American drawer slide manufacturer

Accuride Corporation (Indiana), an unrelated company, is a manufacturer of vehicle wheels.
Accuride International Inc. is a manufacturer of commercial-grade drawer slides, linear track systems, and electronic locking solutions for cabinetry in commercial, residential and industrial applications, based in Santa Fe Springs, California and has about 2000 employees.

Accuride components can be found in major appliances, electronic enclosures, automobiles, office and residential fixtures, and industrial hardware. Accuride currently holds nearly 400 enforceable patents related to movement and access control solutions worldwide. The company is headquartered in Santa Fe Springs, Calif., and has manufacturing facilities in North America, Europe, and Asia.

Accuride has about 1,000,000 square feet of manufacturing space in China, Germany, Japan, Mexico, the UK, and the US. Its manufacturing plant in Charlotte, North Carolina, United States closed in 2001.

==History==

Fred Jordan founded Accuride in South Gate, California in 1962. and began as a small tool and die shop founded by Fred Jordan in 1962 in South Gate, California. The company produced slides for tape drives and copy machines.

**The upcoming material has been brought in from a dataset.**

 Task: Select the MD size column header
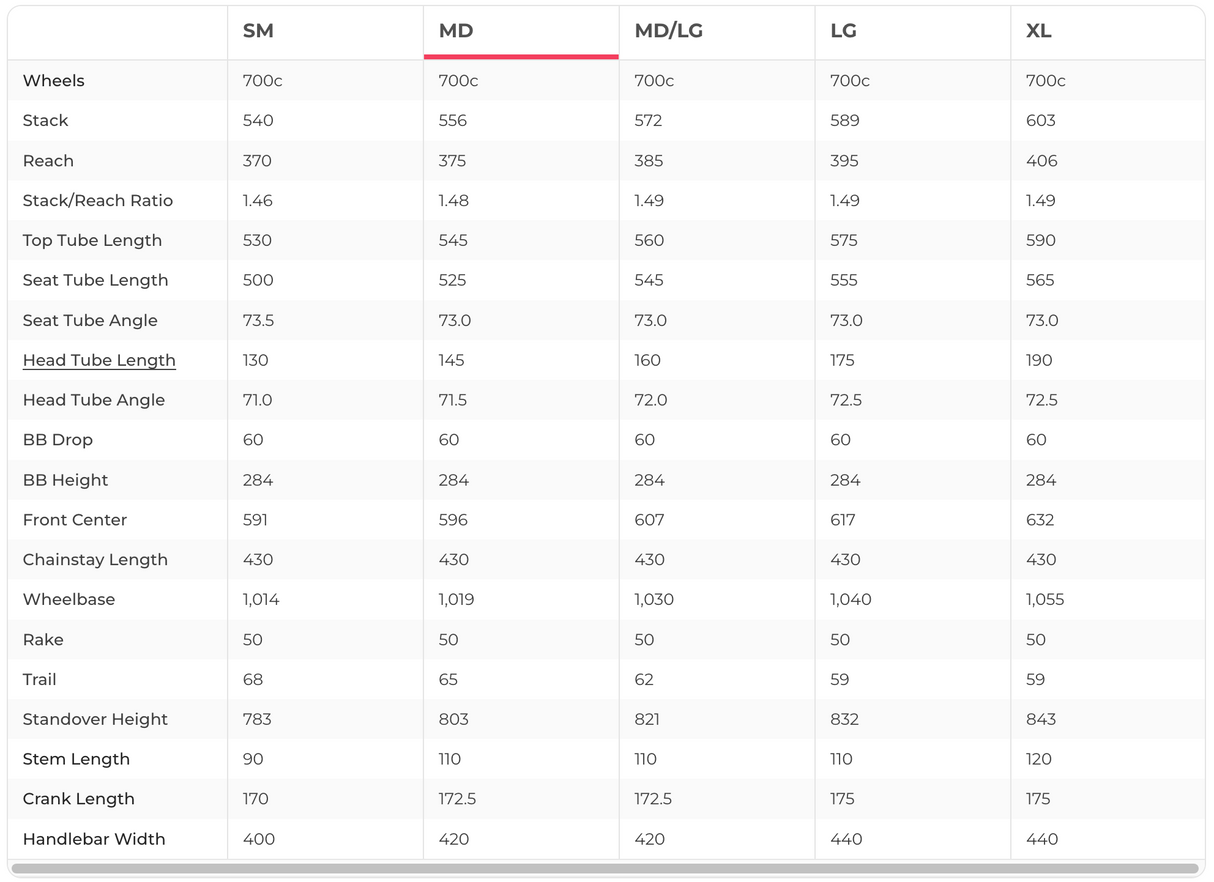pos(456,31)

Amid steady growth, the company moved to a larger facility in Santa Fe Springs four years later. Accuride expanded its manufacturing to sites in Germany, Japan, and the United Kingdom in 1970s. By 2006, Accuride had expanded production to Mexico and China.

== Products ==
Accuride is best known for its large array of premium-grade drawer slides that support applications anywhere from 35 to 1,323 pounds.

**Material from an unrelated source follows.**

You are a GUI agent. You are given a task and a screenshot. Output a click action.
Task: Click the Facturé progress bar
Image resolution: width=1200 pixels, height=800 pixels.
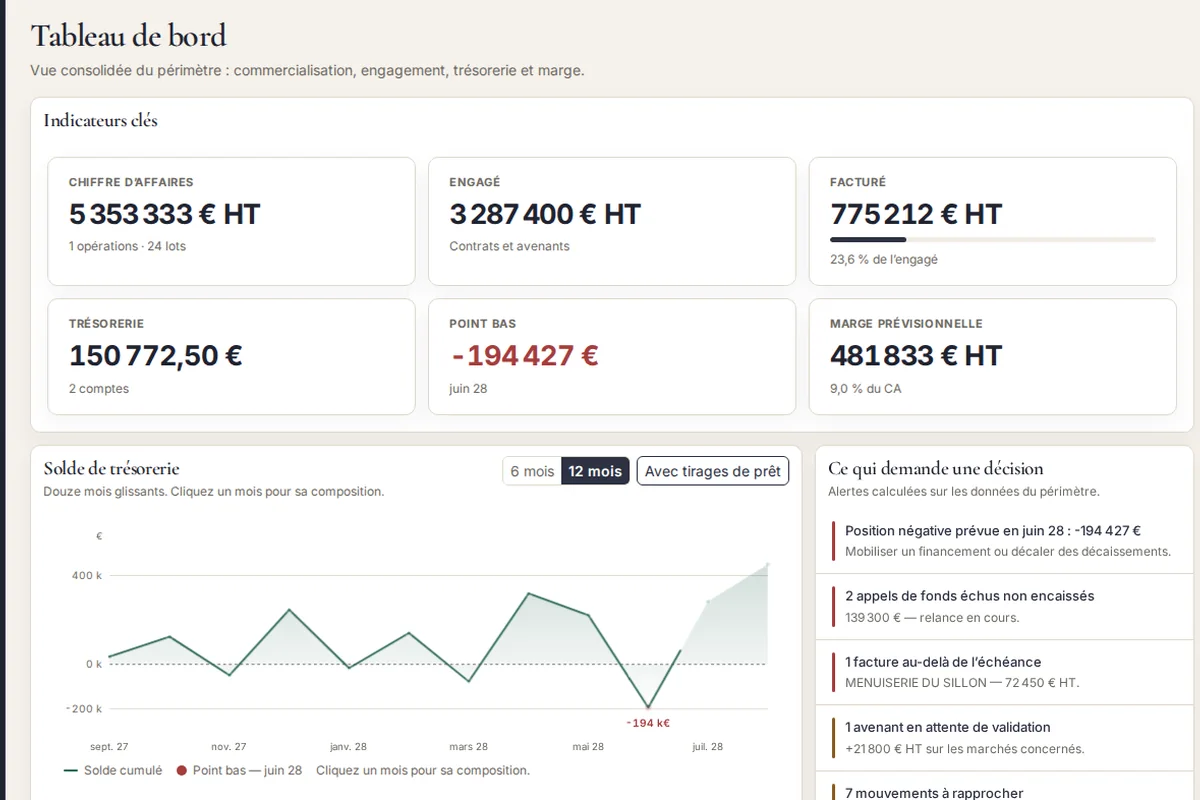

The Model 3832, a medium-duty side-mount slide, remains one of the most popular and most replicated slides on the market. The present 3800 family comes in many variants, such as Touch Release, Easy-Close, and Over-Travel. The 9300, a family of heavy-duty slides, is another popular model commonly found in factories and commercial transportation.

Accuride has since expanded into linear track systems, such as those used on Britain’s Alder Hey Children’s Hospital.

It has also expanded into cabinet-level RFID electronic access control (EAC) under Senseon Secure Access. The latter has been used in premium retail, upscale residences, and healthcare facilities.